UNITED STATES

SECURITIES AND EXCHANGE COMMISSION

WASHINGTON, DC 20549

 

FORM 8-K

 

CURRENT REPORT PURSUANT

TO SECTION 13 OR 15(D) OF THE

SECURITIES EXCHANGE ACT OF 1934

 

Date of report (Date of earliest event reported): May 12, 2015

 

GYROTRON TECHNOLOGY, INC.

(Exact name of registrant as specified in its charter)

 

Delaware

 

51-0382375

(State of incorporation)

 

(I.R.S. Employer Identification No.)

 

3412 Progress Drive

Bensalem, Pennsylvania 19020

(Address of principal executive offices)

 

(215)-244-4740

(Registrant’s telephone number, including area code)

 

_________________________________________________

(Former Name or Former Address, if Changed Since Last Report)

 

Check the appropriate box below if the Form 8-K filing is intended to simultaneously satisfy the filing obligation of the registrant under any of the following provisions (see General Instruction A.2. below):

 

¨ Written communications pursuant to Rule 425 under the Securities Act (17 CFR 230.425)

 

¨ Soliciting material pursuant to Rule 14a-12 under the Exchange Act (17 CFR 240.14a-12)

 

¨ Pre-commencement communications pursuant to Rule 14d-2(b) under the Exchange Act (17 CFR 240.14d-2(b))

[Entries for finding text and elements]
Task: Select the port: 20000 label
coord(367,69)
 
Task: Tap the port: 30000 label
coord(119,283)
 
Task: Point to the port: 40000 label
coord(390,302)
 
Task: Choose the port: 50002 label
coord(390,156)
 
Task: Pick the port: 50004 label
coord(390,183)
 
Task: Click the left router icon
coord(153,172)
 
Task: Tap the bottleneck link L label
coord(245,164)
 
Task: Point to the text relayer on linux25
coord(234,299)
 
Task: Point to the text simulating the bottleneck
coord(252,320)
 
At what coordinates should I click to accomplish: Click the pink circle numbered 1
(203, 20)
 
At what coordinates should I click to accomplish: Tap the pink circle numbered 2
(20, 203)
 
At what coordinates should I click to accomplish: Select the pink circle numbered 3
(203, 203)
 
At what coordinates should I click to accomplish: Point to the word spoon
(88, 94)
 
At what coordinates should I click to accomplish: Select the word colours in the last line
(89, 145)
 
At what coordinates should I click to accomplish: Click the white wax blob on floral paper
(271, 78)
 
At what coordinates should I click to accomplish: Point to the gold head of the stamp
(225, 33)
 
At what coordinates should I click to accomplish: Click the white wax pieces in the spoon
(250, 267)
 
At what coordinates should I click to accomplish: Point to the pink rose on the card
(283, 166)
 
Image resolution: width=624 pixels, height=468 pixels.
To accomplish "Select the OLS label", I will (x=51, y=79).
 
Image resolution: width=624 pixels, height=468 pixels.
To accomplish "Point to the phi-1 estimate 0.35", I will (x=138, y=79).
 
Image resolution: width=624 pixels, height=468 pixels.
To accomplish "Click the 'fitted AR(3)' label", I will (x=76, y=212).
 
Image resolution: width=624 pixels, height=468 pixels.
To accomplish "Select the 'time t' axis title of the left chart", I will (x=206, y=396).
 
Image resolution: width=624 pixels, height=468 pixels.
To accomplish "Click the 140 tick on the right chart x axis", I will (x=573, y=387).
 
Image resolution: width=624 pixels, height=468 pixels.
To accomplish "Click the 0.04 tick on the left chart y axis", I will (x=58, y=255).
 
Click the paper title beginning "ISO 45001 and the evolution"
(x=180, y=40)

==

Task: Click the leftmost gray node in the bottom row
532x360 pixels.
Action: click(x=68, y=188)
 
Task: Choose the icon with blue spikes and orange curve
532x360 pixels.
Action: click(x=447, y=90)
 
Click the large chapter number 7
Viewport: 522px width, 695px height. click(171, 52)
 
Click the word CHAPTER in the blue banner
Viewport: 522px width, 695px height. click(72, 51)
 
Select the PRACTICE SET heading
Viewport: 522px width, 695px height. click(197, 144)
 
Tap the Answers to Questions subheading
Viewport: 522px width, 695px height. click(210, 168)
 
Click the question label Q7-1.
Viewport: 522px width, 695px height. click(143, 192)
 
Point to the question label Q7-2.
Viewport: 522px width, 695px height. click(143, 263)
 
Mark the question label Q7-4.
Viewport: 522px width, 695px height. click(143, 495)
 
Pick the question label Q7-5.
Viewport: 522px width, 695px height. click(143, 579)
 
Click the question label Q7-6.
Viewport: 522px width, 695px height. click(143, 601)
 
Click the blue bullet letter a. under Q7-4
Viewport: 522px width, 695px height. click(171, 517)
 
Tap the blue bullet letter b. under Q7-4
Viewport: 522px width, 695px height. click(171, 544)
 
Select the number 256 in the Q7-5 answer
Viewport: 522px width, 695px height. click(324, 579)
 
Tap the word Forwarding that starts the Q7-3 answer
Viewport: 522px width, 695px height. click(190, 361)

### TASK LIST
1. Please reproduce the Form 8-K cover page word for word, from "Check the appropriate" up to and including "(17 CFR 230.425)".
2. Carry on the Form 8-K cover page from the point where it stops.
None of these rows matter for what comes next.

### ANSWERS BY TASK
1.
Check the appropriate box below if the Form 8-K filing is intended to simultaneously satisfy the filing obligation of the registrant under any of the following provisions (see General Instruction A.2. below):

 

¨ Written communications pursuant to Rule 425 under the Securities Act (17 CFR 230.425)

2.
¨ Pre-commencement communications pursuant to Rule 13e-4(c) under the Exchange Act (17 CFR 240.13e-4(c))

 

 

 

Section 1-Registrant’s Business and Operations

 

Item 1.01 Entry into a Material Definitive Agreement

 

On May 12, 2015, Gyrotron Technology, Inc. (the “Company”) borrowed $60,000 from Gabriel Capital LP, a major stockholder of the Company. The loan, which is interest free, is to be repaid from half of the net proceeds of any equity financing obtained by the Company, and in any event to be repaid by September 30, 2015.

 

Gabriel Capital had previously lent the Company (i) $40,000, which is to be repaid on July 1, 2015, or earlier, to the extent the Company has cash in excess of $250,000 and (ii) $45,000, which is to be repaid on October 1, 2015, or earlier, to the extent the Company has cash in excess of $250,000.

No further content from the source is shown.